Lamture Varsha Y1,Lamture Yashwant R2

Affiliation:

1. Department of Pharmacology, Jawaharlal Nehru Medical College, Wardha, Maharashtra, India

2. Department of General Surgery, Jawaharlal Nehru Medical College, Wardha, Maharashtra, India

Abstract

Abstract Drowning can be defined as a chain of events of respiratory disability due to submersion or immersion in liquid with sequelae such as irreversible brain damage, heart failure, and death. The main organ in a drowning subject is the brain, which has almost zero energy and oxygen stores and hence needs a continuous supply of blood to fulfill its need for oxygen and loss of laryngospasm. This leads to massive aspiration, lung atelectasis, and edema.
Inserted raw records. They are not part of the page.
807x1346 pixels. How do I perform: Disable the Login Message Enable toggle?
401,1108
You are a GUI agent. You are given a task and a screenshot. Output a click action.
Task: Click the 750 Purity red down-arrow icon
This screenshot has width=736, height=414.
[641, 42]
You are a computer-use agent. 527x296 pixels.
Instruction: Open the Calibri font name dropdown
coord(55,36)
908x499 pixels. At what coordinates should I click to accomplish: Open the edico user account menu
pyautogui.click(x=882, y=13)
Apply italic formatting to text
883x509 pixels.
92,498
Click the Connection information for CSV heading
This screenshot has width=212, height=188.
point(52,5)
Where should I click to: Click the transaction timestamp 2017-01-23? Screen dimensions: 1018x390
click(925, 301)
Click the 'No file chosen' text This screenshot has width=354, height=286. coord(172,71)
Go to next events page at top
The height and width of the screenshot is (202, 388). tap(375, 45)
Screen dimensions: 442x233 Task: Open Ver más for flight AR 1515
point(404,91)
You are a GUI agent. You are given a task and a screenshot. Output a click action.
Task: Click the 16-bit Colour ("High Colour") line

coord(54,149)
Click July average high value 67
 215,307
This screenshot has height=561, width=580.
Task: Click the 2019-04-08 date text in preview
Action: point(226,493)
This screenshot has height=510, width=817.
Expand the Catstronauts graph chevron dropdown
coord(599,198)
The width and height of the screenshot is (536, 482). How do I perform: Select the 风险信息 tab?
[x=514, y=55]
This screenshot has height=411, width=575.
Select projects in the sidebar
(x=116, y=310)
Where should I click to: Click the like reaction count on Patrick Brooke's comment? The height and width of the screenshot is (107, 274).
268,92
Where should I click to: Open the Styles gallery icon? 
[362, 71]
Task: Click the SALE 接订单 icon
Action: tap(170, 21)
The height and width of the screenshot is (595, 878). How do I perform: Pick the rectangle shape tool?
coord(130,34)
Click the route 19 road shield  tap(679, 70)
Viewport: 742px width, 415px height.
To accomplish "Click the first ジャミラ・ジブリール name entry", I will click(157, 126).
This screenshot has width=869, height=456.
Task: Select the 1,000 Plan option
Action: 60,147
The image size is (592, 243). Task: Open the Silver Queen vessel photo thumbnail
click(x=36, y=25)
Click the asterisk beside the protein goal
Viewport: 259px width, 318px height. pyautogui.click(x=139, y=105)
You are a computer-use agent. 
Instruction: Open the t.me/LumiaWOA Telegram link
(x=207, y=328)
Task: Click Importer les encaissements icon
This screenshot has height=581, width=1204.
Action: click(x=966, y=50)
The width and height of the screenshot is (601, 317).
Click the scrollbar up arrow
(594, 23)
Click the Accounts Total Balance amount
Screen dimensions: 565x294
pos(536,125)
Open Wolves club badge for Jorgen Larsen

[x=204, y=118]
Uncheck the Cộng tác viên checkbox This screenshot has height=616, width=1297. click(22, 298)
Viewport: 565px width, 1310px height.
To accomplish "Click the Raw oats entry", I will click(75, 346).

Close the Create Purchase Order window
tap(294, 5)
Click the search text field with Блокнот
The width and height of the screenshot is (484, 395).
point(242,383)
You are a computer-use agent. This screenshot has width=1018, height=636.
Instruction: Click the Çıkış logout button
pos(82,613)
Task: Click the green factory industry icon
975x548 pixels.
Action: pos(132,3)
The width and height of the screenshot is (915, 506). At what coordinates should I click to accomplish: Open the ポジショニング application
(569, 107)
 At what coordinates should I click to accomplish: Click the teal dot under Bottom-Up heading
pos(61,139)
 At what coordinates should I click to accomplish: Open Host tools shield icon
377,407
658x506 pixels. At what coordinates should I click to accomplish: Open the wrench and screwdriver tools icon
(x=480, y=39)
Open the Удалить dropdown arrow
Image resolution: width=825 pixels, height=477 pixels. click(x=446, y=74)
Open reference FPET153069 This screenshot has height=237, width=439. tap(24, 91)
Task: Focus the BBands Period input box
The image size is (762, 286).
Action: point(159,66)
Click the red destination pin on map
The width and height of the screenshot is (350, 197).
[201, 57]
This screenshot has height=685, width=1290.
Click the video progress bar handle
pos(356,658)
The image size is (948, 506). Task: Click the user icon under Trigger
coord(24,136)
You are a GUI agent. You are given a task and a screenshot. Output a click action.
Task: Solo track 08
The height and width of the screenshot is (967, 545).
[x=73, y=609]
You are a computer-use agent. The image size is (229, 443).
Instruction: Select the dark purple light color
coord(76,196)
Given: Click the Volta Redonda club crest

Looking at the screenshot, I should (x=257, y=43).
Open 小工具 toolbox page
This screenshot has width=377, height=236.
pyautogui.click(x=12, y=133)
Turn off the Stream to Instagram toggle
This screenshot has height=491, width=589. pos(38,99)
This unique and miracle case was a child submerged in a swimming pool for a prolonged period without receiving CPR, traveling from the drowning place to the present hospital around 30 km. The patient came from a small village where there were no facilities of ambulance inbuilt basic facilities or advanced life support. He was on a mechanical ventilator in the pediatric intensive care unit in the present institute. He was unconscious on admission. Recovered from all complications and was discharged without any neurological abnormalities. A 13-year-old boy was admitted to the pediatric emergency department with a history of drowning in a swimming pool; he was a nonswimmer and went with his friends who were swimmers, where he accidentally fell into the water without notice from other friends. After not finding him around, his friends searched for him. They found him immersed in water at the bottom of the pool for about 10–15 min, not receiving cardiopulmonary resuscitation (CPR) as nobody was trained. The primary diagnosis was drowning without neurological complications. Therapeutic interventions included a mechanical ventilator, intravenous antibiotics, intravenous steroids, chest physiotherapy. On discharge patient had no neurological complication except limping of right foot. After 1 month of follow up, central nervous system examination was within the normal limits. No limping was seen. No neurological deficit was observed. Drowning is a common etiology of accidental mortality in the pediatric age group. Most victims not treated with CPR at the site develop permanent neurological deficits. Proper and effective management can improve many complications caused due to drowning. Guidelines should be strictly followed in private/public swimming pools to have all duties of lifeguards who are trained in CPR. Drowning patients should be managed in hospitals with well-equipped mechanical ventilators, including trained staff.